Cultivated beef can also bypass other risk factors associated with traditional beef production, Gora says, including rising costs. This year, the price of meat, poultry, fish, and eggs climbed 14.3 percent from last year, the most significant 12-month increase since 1979, according to data from the U.S. Bureau of Labor Statistics.
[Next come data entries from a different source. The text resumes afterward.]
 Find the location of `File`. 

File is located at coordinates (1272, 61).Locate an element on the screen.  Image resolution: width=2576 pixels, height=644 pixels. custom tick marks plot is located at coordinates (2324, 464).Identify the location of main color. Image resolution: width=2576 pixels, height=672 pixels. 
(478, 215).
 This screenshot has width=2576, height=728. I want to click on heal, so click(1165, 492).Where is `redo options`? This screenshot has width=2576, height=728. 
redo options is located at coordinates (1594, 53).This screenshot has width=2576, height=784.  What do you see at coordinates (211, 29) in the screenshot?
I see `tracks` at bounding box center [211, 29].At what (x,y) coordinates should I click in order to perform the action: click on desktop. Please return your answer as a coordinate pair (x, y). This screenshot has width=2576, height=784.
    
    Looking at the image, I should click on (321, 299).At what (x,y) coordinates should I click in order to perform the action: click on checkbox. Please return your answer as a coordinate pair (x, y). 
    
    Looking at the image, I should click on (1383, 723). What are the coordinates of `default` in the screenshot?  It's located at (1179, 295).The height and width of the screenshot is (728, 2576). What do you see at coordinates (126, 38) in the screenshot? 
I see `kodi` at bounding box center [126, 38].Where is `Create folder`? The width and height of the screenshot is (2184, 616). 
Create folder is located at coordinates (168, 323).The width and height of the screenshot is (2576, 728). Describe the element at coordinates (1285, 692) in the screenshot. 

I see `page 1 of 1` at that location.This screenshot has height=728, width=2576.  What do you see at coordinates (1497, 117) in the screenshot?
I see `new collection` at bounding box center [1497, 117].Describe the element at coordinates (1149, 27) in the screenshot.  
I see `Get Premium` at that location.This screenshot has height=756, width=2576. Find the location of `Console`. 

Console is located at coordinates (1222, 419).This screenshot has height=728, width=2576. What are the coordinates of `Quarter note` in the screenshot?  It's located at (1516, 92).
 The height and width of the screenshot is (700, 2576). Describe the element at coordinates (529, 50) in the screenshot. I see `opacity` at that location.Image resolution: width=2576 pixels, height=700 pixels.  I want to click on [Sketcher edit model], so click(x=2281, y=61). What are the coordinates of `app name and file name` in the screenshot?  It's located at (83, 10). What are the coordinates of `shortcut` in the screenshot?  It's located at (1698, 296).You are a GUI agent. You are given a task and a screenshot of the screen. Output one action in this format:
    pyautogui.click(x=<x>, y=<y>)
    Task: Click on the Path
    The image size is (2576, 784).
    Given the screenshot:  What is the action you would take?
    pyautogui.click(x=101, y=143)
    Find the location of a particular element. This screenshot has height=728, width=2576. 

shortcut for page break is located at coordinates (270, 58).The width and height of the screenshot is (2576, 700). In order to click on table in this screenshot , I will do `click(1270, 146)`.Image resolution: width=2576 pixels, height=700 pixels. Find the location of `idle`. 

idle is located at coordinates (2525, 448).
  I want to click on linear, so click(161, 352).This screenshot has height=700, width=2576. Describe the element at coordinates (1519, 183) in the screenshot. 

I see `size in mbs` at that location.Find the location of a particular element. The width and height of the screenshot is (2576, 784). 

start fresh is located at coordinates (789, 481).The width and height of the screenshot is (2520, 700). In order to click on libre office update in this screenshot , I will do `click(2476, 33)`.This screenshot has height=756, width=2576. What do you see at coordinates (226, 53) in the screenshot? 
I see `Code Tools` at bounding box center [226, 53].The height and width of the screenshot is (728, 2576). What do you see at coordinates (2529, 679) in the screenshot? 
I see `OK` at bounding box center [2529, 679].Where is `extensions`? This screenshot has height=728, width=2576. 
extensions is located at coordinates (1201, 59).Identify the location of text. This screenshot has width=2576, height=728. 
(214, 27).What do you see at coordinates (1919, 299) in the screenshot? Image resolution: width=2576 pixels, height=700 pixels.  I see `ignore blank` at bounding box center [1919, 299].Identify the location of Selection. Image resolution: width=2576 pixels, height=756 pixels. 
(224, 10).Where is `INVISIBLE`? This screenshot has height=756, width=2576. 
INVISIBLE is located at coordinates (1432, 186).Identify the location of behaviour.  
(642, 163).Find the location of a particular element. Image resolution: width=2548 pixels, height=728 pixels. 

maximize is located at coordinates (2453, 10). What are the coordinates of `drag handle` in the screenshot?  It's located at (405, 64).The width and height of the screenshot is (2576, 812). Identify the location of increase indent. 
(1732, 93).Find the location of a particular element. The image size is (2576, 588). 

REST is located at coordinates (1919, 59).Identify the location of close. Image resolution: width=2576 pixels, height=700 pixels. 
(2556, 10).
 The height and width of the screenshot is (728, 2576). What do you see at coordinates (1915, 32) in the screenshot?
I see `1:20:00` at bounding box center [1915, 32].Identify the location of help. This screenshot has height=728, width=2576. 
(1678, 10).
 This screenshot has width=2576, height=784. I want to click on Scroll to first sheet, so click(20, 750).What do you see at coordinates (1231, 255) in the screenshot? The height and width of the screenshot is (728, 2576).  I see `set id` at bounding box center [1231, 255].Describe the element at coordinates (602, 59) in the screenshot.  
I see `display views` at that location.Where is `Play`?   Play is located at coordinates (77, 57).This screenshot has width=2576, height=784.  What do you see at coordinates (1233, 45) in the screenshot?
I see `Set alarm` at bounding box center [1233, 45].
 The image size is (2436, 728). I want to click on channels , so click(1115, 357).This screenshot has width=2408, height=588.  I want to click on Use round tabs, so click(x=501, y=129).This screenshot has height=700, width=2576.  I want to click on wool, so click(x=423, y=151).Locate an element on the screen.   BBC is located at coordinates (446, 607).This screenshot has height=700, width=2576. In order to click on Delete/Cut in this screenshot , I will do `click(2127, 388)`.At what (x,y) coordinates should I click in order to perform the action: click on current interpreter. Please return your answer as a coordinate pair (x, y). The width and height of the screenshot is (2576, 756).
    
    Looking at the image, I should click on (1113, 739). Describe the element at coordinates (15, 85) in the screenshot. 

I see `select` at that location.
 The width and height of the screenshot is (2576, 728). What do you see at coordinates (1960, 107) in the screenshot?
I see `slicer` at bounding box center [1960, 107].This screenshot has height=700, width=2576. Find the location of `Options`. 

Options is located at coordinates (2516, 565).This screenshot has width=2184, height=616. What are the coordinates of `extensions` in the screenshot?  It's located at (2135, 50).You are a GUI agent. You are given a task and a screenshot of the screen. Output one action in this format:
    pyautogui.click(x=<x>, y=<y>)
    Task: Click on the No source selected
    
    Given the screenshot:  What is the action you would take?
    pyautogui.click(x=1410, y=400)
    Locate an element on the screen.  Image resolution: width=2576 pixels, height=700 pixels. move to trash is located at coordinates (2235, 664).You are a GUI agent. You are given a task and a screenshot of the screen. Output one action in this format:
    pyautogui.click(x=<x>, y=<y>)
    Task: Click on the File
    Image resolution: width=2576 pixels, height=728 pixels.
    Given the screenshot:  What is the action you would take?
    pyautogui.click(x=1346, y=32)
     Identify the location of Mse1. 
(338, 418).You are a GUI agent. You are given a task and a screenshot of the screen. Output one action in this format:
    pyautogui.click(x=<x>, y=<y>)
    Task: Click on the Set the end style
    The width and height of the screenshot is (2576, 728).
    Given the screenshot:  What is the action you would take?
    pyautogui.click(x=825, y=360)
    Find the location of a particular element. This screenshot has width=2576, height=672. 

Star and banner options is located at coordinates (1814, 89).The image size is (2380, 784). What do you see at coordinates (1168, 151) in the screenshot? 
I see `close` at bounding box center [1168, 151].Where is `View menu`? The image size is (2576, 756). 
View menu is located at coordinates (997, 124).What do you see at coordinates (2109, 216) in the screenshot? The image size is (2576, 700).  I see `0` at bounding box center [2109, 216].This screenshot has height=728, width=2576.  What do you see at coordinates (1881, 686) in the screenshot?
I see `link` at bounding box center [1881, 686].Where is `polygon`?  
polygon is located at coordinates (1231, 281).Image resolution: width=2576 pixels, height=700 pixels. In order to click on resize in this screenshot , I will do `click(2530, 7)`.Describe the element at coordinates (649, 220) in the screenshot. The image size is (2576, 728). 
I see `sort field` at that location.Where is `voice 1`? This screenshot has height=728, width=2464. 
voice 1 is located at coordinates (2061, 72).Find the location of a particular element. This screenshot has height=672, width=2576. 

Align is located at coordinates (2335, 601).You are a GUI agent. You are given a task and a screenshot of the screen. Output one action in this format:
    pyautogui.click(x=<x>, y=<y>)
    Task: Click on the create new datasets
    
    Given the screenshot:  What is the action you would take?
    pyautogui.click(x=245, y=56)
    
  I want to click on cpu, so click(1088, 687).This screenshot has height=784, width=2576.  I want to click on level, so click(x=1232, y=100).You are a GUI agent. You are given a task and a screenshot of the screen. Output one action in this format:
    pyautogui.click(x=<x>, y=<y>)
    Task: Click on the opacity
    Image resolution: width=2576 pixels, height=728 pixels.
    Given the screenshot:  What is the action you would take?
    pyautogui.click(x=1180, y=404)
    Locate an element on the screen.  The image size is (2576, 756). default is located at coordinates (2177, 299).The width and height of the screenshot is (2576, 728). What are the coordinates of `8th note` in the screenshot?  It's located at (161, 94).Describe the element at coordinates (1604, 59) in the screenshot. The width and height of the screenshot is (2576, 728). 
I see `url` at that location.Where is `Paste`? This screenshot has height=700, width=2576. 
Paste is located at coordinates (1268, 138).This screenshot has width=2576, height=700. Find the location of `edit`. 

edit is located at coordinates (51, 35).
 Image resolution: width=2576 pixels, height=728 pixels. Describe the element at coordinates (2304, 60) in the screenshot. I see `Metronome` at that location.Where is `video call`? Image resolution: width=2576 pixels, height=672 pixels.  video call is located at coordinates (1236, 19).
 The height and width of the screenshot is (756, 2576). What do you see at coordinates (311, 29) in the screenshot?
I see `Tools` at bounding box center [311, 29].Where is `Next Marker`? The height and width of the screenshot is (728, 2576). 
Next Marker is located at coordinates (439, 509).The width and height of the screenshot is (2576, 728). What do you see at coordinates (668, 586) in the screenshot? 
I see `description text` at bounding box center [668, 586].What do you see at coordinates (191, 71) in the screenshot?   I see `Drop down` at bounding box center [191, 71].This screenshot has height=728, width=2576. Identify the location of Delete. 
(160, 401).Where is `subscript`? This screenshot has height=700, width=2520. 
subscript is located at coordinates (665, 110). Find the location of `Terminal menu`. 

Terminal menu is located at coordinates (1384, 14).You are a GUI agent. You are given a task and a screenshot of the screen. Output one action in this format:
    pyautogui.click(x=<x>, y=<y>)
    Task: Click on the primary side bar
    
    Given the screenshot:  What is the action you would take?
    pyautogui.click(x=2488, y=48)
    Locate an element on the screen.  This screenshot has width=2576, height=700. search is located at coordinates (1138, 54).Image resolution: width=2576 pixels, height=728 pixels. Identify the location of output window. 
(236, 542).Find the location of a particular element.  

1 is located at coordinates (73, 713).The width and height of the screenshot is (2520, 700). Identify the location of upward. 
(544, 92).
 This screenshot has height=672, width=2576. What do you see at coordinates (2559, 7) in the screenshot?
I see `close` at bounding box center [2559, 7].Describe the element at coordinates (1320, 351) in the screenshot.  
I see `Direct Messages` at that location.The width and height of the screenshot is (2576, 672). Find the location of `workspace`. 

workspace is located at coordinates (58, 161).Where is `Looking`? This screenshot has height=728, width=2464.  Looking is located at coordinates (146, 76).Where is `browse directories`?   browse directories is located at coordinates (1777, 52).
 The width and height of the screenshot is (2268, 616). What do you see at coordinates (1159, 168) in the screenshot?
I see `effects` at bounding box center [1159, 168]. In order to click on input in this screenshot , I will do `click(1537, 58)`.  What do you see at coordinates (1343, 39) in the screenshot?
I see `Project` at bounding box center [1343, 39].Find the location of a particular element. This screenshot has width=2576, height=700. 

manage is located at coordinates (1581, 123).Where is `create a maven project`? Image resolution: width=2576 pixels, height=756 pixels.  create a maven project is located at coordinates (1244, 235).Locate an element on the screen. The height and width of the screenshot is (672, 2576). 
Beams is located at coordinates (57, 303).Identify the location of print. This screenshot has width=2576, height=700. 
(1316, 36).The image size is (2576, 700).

Input prices for feed, fertilizer, and fuel are at an all-time high.
Gora notes that since SCiFi Foods produces its cultured beef in a lab, the company can combat the “increasing costs for labor, fuel costs, and rise in the price of grains fed to farmed animals.” Moreover, Gora says, SCiFi Foods’ products have the potential to “reduce the impact of animal agriculture.”
Cattle represent an estimated 62 percent of the livestock sector’s emissions, according to a Global Livestock Environmental Assessment Model from U.N. Food and Agriculture Organization (FAO).
Prospective life cycle assessments from The Good Food Institute imply that cultivated meat will use less land and water, emit fewer greenhouse gasses, and reduce agriculture-related pollution and eutrophication than conventional meat.
Gora hopes SCiFi’s products will “appeal to a broad audience” and emphasizes that scaling up sustainable meat alternatives will be “necessary for impact,” especially as the climate crisis and supply chain shortages threaten traditional beef supply chains.